15
Dec
2014
Tom Woods and I Dissect an Article Complaining About Cheap Gas
For your listening convenience I’ve embedded the video below, but go to Tom’s show notes for all the relevant links, both to the offending article and to the other information Tom and I brought up during the interview.
I miss the days of $1.60 per gallon gasoline back in late 2008. Those days were so good (at least, for me, not for those getting laid off). I felt my real income rising every day.
http://research.stlouisfed.org/fred2/series/GASREGCOVW
-Rule #1 in welfare economics: in a Friedmanite floating currency system, prevailing exchange rates have no relevance to welfare.

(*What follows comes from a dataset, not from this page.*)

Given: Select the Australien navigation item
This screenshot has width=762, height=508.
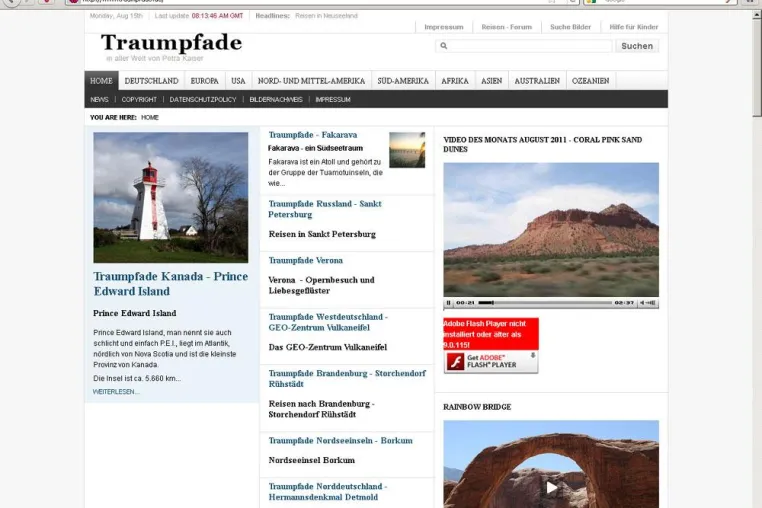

All these places have hugely overvalued nominal current-dollar GDPs per capita.
That SFGate article is surely 100% clickbait; no one with more than two nerve cells could take it seriously as a work of fact.
Ha! From a comment there:
-Brought to you by Statoil. Also, kinda hard to have illegals when not an E.U. member and surrounded entirely by ice and sea.
I am not sure if it is apples to apples. UK gallon is bigger than US gallon and gas quality is generally higher in Europe, I think. The same car should have quite significantly lower consumption on Europe gasoline (I think).
Good stuff, Tom Woods and Bob Murphy make a great team. If you want to set your sights a bit higher than beating up tree hugging yoga teachers, the same ideas are better articulated in other (less populist) articles.
He covers things like how to calculate the size of externalities, in a way that might handwavingly be considered market pricing. Also what “common good” might even mean in an objective sense. It’s all wrong on many levels, but at least you can figure out where some of these ideas are coming from rather than just get struck by how incoherent it all is.
If you feel debased by buying a book such as this and hence supporting the guy, I have an old copy kicking around I can donate to some institute where students might see it.